- **Document text**:
────────────────────

Disclaimer: SQL Server Profiler has been officially deprecated by Microsoft. Microsoft now recommends using Extended Events instead. SQL Server Profiler is still around, and for the basic purpose of this post, works quite well.
Ever find yourself troubleshooting performance issues with a 3rd party application or wondering why your database server seems to be working way too hard during certain times of the day? Database performance issues can be especially frustrating when hosting applications that are beyond your control. Many times, reaching out to a software vendor with performance questions can result in finger-pointing and blame-dodging since there are so many variables that can affect performance. Fortunately, SQL Management Studio has a tool that lets you quickly see exactly what queries are running on your DB server in real-time.
Microsoft describes SQL Server Profiler as "an interface to create and manage traces and analyze and replay trace results. Events are saved in a trace file that can later be analyzed or used to replay a specific series of steps when trying to diagnose a problem." (Source). While the tool itself has many uses, I'm going to outline a very basic use case; real-time query monitoring of a single SQL Server instance.
SQL Server Profiler requires a licensed edition of SQL Server (Development, Standard, or Enterprise). If you are running SQL Server Express Edition, you may need to look into 3rd party tools such as ExpressProfiler.
SQL Server Profiler is included with SQL Server Management Studio. SQL Server Management Studio version 17.9.1 was used when writing this post.
Choose Tools, SQL Server Profiler from inside of SQL Management Studio. You can also launch the application by searching for SQL Server Profiler in the Start menu.

────────────────────

- **Entries provided**:
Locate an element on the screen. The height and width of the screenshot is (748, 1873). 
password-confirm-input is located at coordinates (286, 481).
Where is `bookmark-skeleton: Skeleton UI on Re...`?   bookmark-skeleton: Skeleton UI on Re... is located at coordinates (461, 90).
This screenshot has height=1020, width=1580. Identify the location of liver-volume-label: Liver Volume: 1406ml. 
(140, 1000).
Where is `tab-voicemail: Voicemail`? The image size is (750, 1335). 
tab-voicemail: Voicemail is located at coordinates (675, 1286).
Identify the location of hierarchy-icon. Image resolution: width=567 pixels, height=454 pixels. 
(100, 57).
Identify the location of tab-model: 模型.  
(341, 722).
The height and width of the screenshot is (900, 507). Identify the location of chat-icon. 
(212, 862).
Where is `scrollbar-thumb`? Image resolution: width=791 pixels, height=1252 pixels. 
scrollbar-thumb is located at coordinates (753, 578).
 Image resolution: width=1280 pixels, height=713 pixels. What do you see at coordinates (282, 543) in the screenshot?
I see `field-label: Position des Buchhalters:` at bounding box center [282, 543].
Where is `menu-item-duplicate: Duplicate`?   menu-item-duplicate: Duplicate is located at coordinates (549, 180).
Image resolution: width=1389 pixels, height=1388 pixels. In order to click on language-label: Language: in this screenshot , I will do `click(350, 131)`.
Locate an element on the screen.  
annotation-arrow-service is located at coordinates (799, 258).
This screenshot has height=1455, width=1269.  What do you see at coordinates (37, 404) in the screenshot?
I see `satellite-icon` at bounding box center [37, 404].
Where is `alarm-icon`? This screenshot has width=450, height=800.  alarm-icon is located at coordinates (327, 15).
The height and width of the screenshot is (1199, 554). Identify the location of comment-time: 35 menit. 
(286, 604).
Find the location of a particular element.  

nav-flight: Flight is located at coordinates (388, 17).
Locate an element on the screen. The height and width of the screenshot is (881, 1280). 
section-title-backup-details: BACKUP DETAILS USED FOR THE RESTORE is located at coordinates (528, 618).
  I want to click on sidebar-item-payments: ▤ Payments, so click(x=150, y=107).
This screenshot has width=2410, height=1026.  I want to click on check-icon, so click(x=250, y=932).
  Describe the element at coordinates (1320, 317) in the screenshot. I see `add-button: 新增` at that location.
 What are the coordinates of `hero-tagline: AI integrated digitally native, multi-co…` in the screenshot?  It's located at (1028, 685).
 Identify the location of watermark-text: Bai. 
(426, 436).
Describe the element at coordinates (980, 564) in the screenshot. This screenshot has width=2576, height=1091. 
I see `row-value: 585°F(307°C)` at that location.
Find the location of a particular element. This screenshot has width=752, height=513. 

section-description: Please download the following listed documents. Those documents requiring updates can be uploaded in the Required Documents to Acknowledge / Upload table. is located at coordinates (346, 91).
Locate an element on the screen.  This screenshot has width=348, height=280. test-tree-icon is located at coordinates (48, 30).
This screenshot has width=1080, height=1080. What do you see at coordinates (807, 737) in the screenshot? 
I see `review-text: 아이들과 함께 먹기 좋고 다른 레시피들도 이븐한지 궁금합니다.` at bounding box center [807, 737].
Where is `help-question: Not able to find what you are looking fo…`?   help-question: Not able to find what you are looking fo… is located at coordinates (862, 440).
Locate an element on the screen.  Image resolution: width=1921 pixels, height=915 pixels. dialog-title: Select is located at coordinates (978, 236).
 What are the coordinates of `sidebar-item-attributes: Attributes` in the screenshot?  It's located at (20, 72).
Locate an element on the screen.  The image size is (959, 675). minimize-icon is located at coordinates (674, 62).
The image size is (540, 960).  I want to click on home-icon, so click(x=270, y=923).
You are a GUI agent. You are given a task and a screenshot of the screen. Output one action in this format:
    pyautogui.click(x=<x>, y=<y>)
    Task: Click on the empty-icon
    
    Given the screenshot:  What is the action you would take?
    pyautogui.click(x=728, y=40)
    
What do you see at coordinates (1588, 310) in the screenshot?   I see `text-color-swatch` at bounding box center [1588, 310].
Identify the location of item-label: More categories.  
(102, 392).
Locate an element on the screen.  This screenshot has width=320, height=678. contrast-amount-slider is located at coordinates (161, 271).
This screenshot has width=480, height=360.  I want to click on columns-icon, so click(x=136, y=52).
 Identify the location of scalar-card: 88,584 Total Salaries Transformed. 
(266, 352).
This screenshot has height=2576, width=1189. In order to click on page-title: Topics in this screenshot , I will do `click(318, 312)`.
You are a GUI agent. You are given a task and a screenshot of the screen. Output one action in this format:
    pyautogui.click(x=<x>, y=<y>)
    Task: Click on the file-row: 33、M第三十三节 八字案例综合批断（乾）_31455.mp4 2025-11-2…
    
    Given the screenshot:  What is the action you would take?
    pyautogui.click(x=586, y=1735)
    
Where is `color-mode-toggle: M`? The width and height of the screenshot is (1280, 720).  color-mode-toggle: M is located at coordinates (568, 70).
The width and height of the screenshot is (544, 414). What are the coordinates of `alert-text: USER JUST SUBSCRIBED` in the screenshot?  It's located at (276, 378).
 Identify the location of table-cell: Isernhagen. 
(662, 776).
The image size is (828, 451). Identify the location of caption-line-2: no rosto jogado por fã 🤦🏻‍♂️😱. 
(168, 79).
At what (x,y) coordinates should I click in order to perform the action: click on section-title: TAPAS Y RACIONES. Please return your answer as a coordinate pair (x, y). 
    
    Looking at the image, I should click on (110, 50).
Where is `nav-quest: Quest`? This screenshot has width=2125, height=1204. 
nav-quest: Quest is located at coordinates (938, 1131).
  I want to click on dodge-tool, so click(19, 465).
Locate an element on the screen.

────────────────────

- **Parts of the exercise**:
a: List every edition of SQL Server named in the text on SQL Server Profiler.
b: Resume the text on SQL Server Profiler after its final sentence.
The records have nothing to do with what is asked here.

- **Solved tasks**:
a:
Development
Standard
Enterprise
Express

b:
Login to SQL Server Profiler using your admin credentials.
Start a new trace and select from one of the predefined trace templates on the General tab. We are using the Tuning template in this example. You can find a list of predefined templates and their purpose in the Microsoft Docs.
(Optional) You can also select additional events and columns to trace under the Events Selection tab. Select the appropriate Show all events or Show all columns checkbox to show all of the available events and columns. You can also filter events that will be displayed by clicking the Column Filters… button.
In this example, I'm going to use a column filter to only show queries run in SQL Management Studio. I'll start by ensuring the ApplicationName column is selected for the trace.
Next, I'll add a column filter to only show events from clients with a name LIKE '%Management Studio%'. Of-course, you can modify this match clause as you see fit.
Once you are happy with your settings, click on Run to start the trace.
While the trace is running, you will see the results in real-time and can pause/resume the trace as needed.